#### DATA SUPPLIED

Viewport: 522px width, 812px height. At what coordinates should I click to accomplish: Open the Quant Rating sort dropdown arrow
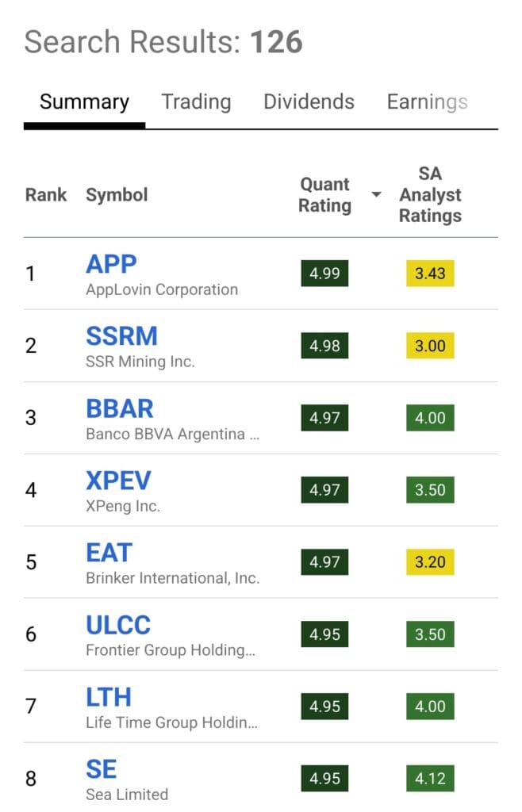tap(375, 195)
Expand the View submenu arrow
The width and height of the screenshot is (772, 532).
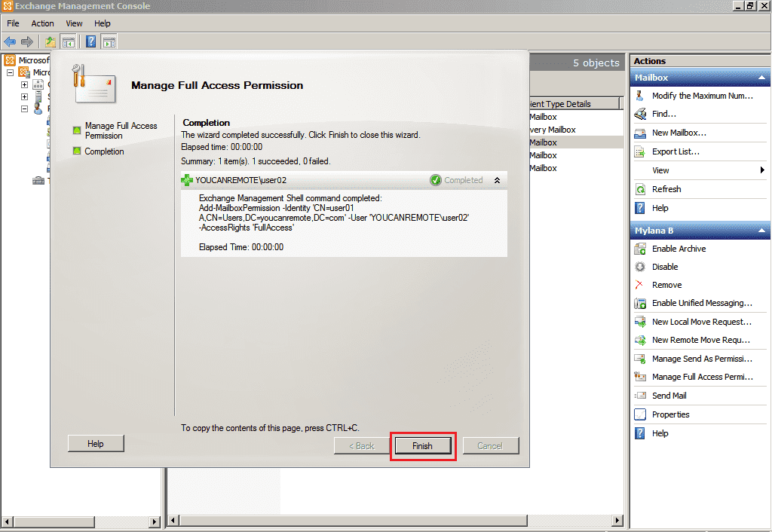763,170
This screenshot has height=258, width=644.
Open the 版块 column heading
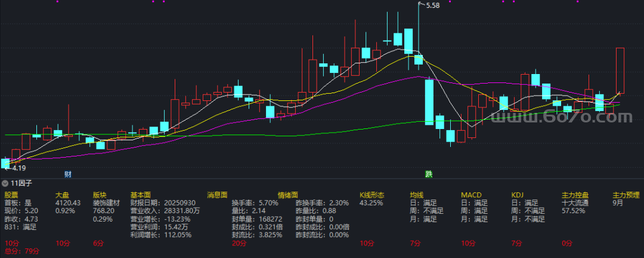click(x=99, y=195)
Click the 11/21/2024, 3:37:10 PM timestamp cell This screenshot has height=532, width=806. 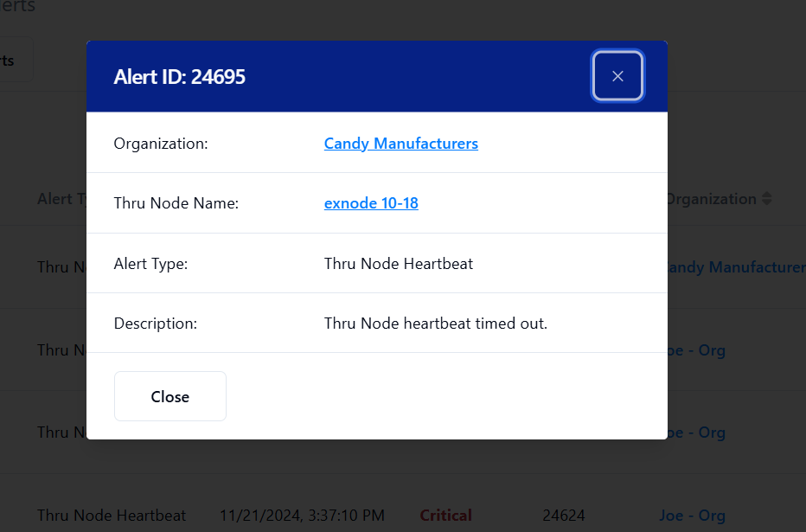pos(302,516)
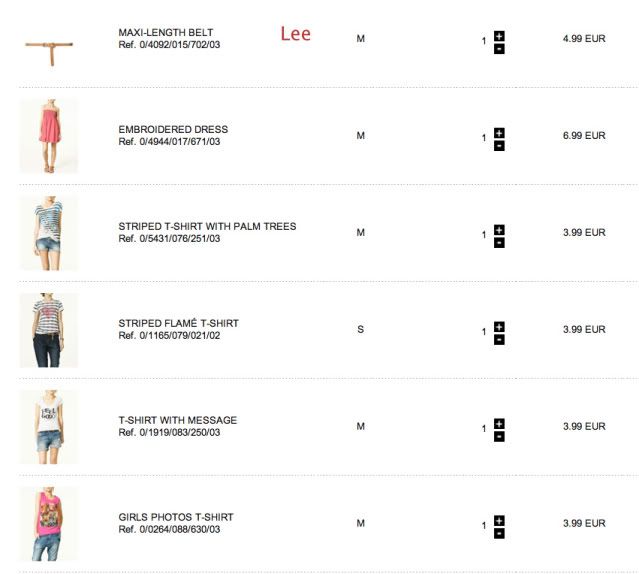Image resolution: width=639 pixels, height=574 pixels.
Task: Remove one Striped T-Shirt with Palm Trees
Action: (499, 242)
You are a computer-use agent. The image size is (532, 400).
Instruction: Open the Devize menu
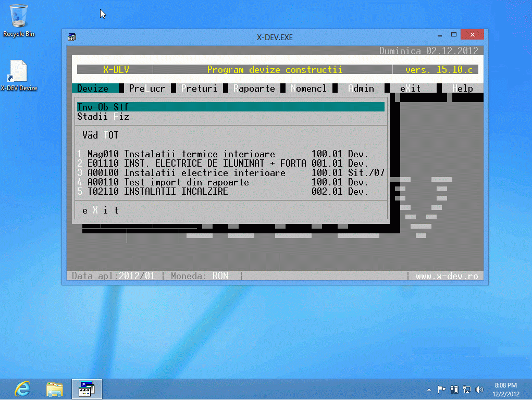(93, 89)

########
#### DATA SUPPLIED

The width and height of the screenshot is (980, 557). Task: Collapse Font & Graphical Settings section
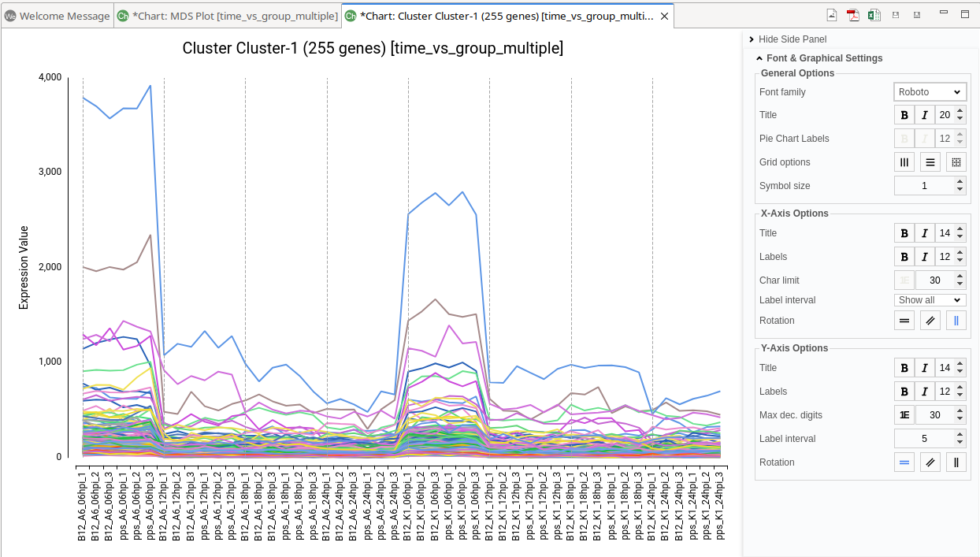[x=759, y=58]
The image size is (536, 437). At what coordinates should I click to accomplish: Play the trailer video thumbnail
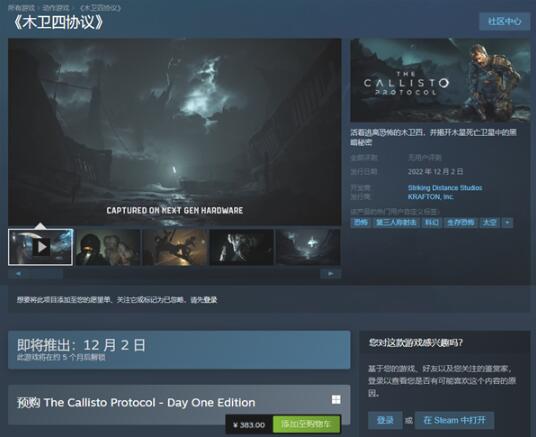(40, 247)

########

TASK GOAL
With the pictures removed, print only the lines starting at the line that has "Viewport: 522px width, 812px" and ending at the line that has "This screenshot has height=258, width=644.", both ends included, exactly as they stand above.

EXPECTED ANSWER
Viewport: 522px width, 812px height. At what coordinates should I click to accomplish: Open the Quant Rating sort dropdown arrow
tap(375, 195)
Expand the View submenu arrow
The width and height of the screenshot is (772, 532).
763,170
This screenshot has height=258, width=644.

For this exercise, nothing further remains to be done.